Variant Effect Prediction

Author
Published

May 24, 2026

Variant effect prediction asks whether a sequence change alters molecular function, cellular state, or disease risk. The model output is not a diagnosis unless the clinical and biological context also supports that interpretation.

Learning Objectives
  • Separate molecular effect, cellular effect, and clinical significance.
  • Compare protein and regulatory variant prediction tasks.
  • Identify when experimental evidence is required before interpretation.
TL;DR

Variant models help prioritize variants and hypotheses. They do not replace segregation evidence, functional assays, population frequency, disease mechanism, and clinical interpretation.

Introduction

Protein language models, genome models, and functional genomics models now support different variant-effect tasks. AlphaGenome targets regulatory variant effects across genomic signals (Avsec et al., 2026). ESM-family protein models support protein sequence representations relevant to missense variant analysis (Lin et al., 2023).

Demonstrated

Demonstrated capability includes ranking missense and regulatory variants for selected molecular readouts. AlphaGenome demonstrated improved regulatory variant-effect prediction across evaluated tasks in the Nature report (Avsec et al., 2026). Geneformer demonstrated that pretrained gene representations could support gene network predictions in selected settings (Theodoris et al., 2023).
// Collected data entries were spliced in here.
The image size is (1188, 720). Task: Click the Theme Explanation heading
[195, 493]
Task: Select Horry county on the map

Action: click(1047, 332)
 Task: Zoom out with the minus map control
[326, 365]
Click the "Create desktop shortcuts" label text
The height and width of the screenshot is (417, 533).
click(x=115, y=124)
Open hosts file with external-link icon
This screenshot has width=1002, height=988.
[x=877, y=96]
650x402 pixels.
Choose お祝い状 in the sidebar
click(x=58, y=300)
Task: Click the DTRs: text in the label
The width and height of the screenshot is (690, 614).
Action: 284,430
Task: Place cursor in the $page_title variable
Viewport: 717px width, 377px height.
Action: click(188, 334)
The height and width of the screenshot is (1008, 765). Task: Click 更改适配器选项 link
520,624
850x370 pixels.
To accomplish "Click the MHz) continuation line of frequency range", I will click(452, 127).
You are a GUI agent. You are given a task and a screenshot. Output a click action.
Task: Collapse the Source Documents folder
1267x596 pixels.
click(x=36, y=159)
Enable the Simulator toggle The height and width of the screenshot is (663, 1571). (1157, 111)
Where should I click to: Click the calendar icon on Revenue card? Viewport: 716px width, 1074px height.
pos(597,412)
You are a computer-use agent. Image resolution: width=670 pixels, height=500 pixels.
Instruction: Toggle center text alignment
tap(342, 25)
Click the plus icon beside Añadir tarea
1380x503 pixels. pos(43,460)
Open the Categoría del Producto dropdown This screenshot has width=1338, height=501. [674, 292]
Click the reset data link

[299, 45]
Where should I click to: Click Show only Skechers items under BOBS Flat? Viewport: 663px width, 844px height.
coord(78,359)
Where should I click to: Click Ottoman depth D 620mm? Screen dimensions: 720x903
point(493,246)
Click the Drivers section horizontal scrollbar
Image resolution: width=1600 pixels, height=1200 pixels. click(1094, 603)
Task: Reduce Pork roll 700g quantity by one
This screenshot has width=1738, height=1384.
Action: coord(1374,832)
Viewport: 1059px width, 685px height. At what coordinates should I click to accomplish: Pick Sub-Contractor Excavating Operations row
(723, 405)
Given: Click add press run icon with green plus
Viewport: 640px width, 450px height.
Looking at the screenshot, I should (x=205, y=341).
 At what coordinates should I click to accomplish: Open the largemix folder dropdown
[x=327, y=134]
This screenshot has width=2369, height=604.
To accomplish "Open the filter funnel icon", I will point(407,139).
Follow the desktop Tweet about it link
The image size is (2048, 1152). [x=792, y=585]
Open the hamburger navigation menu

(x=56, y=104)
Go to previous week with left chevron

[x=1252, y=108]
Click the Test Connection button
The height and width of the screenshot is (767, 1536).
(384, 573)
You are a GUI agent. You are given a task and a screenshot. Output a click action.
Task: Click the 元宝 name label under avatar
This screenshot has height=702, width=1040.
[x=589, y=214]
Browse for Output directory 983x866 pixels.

Evidence Anchor What It Supports Practical Constraint
AlphaGenome Regulatory sequence-to-function and variant scoring Cell type and assay coverage constrain interpretation
Protein language models Protein sequence representation for missense effects Clinical classification needs additional evidence
Functional genomics resources Measured assay tracks for variant interpretation Assay signal is not the same as disease causality

Theoretical

Theoretical capability includes joint models that connect variant, molecular effect, cellular response, tissue pathology, and patient phenotype. These are plausible research targets when linked to high-quality perturbational and clinical data.

Beyond Current Capabilities

Beyond current capabilities includes clinical-grade interpretation for arbitrary variants without population, family, functional, and phenotype data. Variant interpretation remains evidence integration, not model output transcription.

Practice Notes

  • Label the endpoint: molecular activity, expression, splicing, binding, cell state, or clinical classification.
  • Avoid treating one model score as decisive evidence.
  • Check ancestry, ascertainment, and population frequency limitations.
  • Use calibrated thresholds only when validated for the intended disease and assay context.